The Revenger's Tragedy
Parody or Tragedy?: The Role of Middleton’s The Revenger’s Tragedy College
A revenge tragedy is a genre of play, popularized in the seventeenth century, in which the protagonist pursues revenge for real or perceived abuses. Thee tragedies typically employ a number of the same conventions, such as escalating causes for revenge, interrupted trials, botched executions, and tragic endings. Middleton’s The Revenger’s Tragedy is a curious example of this type of play, ultimately reading as a pastiche of a variety of other revenge tragedies. Through employing comedy and exaggerating conventions typically found in revenge tragedies such as Shakespeare’s Hamlet, Middleton effectively parodies this genre in his play, The Revenger’s Tragedy.

__Task to carry out__
According to the passage on The Revenger's Tragedy, in which century were revenge tragedies popularized?

__Dataset entries__
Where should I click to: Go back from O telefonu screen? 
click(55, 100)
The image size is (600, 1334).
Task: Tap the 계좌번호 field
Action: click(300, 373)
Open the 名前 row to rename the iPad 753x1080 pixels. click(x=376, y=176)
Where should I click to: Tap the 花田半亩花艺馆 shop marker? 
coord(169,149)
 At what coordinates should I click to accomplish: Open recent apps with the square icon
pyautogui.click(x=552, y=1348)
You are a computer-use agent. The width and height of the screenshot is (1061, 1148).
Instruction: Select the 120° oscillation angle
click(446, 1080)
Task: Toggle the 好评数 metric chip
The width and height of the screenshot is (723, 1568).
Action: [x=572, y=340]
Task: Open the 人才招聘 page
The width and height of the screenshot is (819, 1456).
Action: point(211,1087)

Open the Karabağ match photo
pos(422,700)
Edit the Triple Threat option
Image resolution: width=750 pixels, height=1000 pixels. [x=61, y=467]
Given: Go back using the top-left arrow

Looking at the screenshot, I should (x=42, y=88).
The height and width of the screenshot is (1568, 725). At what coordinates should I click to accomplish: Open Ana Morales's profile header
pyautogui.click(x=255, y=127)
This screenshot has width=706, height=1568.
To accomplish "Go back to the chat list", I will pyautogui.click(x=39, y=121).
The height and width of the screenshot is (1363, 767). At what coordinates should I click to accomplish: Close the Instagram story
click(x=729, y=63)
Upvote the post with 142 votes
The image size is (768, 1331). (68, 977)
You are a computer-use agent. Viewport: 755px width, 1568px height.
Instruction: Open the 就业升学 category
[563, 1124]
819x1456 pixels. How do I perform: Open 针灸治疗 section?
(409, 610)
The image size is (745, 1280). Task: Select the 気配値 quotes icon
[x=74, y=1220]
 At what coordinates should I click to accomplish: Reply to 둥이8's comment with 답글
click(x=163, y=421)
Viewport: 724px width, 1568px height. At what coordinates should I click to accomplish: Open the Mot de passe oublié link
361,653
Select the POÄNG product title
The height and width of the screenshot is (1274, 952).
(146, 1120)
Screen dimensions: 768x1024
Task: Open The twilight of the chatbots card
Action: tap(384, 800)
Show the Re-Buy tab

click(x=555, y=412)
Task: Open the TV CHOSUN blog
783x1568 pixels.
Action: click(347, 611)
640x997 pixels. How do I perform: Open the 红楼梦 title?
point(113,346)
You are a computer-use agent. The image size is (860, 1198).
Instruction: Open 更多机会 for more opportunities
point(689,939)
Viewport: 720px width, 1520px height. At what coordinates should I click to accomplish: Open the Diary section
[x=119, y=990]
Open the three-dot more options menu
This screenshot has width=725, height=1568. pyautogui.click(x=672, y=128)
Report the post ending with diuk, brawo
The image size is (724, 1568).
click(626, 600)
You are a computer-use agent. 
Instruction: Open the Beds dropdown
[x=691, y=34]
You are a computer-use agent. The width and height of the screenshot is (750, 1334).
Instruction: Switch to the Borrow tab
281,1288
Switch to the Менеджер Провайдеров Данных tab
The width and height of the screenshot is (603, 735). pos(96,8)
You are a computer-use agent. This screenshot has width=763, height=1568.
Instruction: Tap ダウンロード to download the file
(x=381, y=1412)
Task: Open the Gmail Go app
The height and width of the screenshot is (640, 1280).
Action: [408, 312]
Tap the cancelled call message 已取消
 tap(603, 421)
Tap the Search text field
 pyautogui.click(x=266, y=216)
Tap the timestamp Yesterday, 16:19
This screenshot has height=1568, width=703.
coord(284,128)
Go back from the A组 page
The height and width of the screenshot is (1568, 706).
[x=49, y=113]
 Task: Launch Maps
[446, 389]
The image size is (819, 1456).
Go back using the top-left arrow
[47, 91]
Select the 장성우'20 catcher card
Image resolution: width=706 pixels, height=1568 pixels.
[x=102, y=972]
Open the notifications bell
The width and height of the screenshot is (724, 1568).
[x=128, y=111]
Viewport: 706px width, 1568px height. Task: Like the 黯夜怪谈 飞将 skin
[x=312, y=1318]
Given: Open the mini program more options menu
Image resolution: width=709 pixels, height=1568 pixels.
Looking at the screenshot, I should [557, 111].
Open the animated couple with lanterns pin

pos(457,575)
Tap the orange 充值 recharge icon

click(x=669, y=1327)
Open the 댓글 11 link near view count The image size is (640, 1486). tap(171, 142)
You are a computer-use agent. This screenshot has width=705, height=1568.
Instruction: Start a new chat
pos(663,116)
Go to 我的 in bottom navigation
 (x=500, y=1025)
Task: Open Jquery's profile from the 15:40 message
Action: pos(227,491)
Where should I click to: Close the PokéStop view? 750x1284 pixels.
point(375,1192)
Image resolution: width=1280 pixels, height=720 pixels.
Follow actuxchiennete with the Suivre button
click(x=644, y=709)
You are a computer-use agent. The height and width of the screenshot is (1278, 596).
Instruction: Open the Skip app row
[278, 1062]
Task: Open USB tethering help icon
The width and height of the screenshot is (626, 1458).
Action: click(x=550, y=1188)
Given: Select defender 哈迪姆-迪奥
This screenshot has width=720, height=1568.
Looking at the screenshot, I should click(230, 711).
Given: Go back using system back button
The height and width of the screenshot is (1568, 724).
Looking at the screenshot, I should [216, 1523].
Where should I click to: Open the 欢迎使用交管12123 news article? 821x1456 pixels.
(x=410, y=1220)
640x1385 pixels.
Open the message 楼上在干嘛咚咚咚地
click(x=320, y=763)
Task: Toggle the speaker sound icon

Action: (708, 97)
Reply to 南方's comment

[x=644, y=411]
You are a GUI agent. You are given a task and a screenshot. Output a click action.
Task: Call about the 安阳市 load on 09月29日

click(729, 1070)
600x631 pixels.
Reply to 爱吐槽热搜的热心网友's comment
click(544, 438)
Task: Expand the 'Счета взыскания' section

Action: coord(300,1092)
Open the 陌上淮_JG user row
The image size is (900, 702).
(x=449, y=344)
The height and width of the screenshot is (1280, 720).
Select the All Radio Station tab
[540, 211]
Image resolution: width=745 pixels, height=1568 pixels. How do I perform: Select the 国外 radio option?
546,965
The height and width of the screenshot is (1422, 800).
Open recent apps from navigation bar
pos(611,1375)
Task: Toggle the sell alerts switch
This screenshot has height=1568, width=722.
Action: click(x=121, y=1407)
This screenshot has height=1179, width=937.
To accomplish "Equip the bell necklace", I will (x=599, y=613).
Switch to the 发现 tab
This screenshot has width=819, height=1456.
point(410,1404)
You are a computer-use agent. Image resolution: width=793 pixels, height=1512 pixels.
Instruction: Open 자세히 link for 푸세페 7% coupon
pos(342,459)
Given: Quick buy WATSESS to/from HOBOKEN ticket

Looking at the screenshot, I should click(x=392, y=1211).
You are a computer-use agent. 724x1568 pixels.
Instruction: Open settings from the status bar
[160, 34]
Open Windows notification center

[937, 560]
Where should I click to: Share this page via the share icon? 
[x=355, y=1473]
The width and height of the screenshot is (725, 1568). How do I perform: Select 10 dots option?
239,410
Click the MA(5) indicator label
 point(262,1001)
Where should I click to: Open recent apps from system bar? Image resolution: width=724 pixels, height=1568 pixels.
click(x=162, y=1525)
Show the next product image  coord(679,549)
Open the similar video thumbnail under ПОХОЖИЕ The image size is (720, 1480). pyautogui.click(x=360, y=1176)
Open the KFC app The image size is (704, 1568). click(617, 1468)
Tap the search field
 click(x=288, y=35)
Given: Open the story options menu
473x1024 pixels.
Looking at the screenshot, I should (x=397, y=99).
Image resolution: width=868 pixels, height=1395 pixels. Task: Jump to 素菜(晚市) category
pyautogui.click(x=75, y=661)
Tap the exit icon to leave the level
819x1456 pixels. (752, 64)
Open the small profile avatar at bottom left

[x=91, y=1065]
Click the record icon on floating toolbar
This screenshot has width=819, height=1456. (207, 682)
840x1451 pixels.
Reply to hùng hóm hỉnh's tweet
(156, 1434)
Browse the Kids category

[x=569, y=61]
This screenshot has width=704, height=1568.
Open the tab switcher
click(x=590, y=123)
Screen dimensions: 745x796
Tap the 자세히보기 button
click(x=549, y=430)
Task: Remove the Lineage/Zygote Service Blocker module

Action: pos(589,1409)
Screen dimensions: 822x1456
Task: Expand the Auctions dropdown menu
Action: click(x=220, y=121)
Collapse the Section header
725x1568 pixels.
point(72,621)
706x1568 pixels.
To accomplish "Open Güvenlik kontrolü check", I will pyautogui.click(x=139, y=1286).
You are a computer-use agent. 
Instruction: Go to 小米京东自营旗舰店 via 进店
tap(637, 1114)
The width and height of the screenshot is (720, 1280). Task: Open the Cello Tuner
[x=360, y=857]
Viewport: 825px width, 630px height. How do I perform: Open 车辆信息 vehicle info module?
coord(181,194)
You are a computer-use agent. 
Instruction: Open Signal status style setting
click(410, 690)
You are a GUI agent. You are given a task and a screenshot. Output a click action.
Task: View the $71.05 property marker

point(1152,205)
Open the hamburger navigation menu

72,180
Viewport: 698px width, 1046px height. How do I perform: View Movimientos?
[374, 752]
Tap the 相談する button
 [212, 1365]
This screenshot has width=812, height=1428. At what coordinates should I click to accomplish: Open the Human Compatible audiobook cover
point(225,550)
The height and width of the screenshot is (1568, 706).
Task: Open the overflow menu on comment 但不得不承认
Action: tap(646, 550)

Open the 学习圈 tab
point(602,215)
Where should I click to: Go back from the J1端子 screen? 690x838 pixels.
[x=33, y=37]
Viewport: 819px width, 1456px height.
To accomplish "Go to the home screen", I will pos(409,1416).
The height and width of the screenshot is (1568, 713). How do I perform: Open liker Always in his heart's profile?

__Correct response__
The seventeenth century.